Advertisement

ABD Merkez Bankası (FED) çarşamba günü toplandı. Faizlerini değiştirmedi. FED Başkanı Bernanke toplantı sonrası düzenlediği basın toplantısında açıklamalar yaptı, soruları yanıtladı.
Bizim Merkez Bankası da (TCMB) dün Para Politikası Kurulu da beklenildiği gibi faizlere dokunmadı. Yayınladığı bildiride ise ileriye dönük bir mesaj da vermedi. Yeni bir söylem geliştirmedi.

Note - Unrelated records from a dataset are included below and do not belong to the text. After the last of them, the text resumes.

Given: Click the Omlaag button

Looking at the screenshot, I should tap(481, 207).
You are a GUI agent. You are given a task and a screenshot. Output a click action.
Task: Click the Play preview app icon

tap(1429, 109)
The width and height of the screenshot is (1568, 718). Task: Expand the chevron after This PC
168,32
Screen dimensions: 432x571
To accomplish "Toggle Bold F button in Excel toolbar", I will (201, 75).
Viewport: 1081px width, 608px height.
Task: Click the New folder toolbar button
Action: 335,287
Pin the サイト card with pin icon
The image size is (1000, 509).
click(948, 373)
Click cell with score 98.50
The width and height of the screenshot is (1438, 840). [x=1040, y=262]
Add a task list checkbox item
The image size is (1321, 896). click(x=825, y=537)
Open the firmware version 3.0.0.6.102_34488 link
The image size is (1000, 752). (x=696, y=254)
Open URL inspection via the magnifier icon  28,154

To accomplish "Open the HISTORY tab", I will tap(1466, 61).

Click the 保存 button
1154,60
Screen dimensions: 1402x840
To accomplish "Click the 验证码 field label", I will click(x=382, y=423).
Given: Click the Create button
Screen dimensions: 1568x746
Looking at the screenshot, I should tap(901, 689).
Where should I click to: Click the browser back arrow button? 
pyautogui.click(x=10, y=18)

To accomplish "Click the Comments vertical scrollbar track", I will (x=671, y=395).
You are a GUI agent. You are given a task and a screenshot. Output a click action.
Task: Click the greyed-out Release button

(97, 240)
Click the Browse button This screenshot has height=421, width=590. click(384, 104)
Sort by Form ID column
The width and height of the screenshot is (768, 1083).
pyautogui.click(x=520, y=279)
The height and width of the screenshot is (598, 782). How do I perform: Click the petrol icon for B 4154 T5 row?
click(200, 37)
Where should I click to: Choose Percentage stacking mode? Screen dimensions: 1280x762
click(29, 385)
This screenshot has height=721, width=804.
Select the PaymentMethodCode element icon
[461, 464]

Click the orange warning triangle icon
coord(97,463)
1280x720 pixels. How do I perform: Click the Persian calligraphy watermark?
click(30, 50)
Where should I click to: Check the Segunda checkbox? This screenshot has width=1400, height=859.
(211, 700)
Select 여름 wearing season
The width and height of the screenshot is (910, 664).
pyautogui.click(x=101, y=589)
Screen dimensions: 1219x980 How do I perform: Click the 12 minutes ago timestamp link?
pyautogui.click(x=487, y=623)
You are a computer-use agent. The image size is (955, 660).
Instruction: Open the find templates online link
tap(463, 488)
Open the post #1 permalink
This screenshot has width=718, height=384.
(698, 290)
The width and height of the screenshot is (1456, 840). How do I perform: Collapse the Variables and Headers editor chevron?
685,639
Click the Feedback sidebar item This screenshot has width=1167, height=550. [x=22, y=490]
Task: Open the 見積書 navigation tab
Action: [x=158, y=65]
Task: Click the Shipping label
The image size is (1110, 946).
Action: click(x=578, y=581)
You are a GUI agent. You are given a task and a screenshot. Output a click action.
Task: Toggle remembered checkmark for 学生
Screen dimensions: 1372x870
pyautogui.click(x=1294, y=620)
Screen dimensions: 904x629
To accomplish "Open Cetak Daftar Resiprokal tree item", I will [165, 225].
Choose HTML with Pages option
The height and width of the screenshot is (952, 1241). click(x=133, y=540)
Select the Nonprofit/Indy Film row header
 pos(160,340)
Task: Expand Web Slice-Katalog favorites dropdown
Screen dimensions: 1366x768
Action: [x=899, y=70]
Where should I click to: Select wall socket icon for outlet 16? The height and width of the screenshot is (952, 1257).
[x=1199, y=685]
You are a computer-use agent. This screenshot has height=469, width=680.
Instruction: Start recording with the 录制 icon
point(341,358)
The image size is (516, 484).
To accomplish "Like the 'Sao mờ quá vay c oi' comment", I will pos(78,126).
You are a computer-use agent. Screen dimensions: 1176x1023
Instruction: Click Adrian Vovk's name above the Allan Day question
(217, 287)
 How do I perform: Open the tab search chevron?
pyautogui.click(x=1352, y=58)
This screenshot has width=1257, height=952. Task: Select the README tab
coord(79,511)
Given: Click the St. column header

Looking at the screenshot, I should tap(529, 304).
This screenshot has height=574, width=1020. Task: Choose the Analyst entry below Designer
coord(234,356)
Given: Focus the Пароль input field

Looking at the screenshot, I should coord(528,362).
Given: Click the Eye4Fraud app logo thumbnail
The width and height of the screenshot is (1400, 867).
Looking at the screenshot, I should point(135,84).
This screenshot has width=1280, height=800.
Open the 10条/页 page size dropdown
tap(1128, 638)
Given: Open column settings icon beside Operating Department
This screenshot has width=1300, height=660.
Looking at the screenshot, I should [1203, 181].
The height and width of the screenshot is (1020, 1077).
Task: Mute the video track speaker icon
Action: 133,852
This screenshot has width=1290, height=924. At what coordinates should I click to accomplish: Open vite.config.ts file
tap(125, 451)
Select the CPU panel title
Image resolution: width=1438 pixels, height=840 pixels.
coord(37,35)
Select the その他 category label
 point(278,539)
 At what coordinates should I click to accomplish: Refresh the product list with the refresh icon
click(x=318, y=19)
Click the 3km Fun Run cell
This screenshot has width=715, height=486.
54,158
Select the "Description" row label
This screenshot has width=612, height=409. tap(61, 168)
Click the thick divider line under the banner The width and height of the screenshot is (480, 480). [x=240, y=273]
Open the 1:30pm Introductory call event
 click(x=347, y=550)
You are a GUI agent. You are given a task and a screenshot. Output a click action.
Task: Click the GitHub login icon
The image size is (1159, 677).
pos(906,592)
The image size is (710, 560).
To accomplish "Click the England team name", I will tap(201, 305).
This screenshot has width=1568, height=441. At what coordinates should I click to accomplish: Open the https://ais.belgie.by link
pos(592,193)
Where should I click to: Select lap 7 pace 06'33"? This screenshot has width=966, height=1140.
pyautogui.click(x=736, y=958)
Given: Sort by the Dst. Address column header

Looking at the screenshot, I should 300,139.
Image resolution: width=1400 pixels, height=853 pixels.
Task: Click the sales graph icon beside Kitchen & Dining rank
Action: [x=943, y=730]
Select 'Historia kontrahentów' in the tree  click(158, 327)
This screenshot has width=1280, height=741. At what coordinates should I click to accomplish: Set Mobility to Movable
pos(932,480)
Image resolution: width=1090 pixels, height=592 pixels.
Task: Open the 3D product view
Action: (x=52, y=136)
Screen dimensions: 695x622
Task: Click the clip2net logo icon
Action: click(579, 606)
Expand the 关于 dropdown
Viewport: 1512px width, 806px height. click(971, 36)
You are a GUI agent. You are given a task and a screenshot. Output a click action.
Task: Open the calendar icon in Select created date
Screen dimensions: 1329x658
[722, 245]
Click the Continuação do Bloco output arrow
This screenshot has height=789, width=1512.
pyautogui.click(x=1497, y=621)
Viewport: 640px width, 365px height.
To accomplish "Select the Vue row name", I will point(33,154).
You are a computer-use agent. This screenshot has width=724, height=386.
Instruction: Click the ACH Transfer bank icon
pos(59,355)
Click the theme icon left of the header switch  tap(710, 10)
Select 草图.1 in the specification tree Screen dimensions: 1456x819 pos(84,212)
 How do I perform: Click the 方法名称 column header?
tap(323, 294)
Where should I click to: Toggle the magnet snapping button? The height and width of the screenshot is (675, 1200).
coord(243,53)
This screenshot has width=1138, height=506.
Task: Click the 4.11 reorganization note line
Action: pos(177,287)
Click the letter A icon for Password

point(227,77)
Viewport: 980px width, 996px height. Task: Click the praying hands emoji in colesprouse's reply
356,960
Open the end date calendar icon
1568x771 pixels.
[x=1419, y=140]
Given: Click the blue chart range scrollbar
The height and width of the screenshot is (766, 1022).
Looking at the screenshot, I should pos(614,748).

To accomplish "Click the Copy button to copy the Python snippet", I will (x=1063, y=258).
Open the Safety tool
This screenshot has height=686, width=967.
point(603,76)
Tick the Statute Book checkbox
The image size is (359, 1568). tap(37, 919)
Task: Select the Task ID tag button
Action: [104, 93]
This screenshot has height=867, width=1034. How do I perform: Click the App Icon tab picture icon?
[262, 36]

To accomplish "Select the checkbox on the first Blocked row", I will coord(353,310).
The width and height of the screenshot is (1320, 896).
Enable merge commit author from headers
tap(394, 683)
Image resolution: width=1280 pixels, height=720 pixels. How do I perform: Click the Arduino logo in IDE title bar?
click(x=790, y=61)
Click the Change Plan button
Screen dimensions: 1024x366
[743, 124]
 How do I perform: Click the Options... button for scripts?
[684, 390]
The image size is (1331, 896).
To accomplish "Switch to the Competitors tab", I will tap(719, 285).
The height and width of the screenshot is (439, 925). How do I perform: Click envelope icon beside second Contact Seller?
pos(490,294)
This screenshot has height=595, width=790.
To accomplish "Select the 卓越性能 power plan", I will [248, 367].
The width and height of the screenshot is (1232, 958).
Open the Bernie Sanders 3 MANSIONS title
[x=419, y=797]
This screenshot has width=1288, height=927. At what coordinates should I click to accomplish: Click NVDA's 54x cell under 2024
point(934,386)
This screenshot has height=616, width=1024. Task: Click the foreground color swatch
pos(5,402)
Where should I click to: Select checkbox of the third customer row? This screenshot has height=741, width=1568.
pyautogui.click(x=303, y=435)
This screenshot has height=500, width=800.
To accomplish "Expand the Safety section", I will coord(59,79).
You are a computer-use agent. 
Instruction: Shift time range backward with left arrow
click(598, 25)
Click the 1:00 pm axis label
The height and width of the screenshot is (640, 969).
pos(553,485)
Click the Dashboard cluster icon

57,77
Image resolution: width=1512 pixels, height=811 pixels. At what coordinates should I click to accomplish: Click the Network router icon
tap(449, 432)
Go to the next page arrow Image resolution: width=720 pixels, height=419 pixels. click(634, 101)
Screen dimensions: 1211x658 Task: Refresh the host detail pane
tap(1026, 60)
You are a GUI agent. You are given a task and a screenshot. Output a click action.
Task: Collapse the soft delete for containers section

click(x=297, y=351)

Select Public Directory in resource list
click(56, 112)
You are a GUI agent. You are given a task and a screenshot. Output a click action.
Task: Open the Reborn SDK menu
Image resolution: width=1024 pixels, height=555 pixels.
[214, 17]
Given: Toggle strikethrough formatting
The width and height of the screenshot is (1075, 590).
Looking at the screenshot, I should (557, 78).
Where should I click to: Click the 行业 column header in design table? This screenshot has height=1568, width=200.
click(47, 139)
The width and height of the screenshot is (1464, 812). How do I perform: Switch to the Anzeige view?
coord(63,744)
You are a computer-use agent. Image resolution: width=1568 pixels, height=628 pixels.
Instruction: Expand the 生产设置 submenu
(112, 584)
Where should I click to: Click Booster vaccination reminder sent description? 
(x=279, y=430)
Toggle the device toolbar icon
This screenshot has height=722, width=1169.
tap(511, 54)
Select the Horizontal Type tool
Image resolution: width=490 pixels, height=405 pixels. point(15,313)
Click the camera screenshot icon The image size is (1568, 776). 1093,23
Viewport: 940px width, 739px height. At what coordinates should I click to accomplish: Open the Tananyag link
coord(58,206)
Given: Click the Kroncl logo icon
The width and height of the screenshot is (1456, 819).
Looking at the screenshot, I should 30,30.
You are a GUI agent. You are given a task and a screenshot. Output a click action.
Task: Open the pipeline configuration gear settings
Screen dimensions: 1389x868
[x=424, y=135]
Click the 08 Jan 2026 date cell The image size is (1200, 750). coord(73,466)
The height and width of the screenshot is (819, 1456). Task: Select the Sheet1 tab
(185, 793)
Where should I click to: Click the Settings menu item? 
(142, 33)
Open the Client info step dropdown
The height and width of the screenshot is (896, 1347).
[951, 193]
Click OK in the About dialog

Bu kararlar, açıklamalar ve uyguladıkları para politikaları çerçevesinde iki merkez bankasını karşılaştırdım. Şöyle sonuçlara vardım.
■ FED ABD ekonomisinin canlanması için büyük çaba sarf ediyor.
TCMB ise aşırı ısınan ekonomiyi soğutmaya ve cari işlemler açığını küçültmeye çalışıyor.
Aralarındaki fark FED çabalarını doğrudan kamuoyu ile paylaşırken, TCMB "aşırı ısınmayı" değil "aşırı kredi genişlemesini" önlemeye çalıştığını söylüyor. Bunu da bankaların sağlığı ya da teknik ifadesi ile finansal istikrarı korumak için yaptığının altını çiziyor.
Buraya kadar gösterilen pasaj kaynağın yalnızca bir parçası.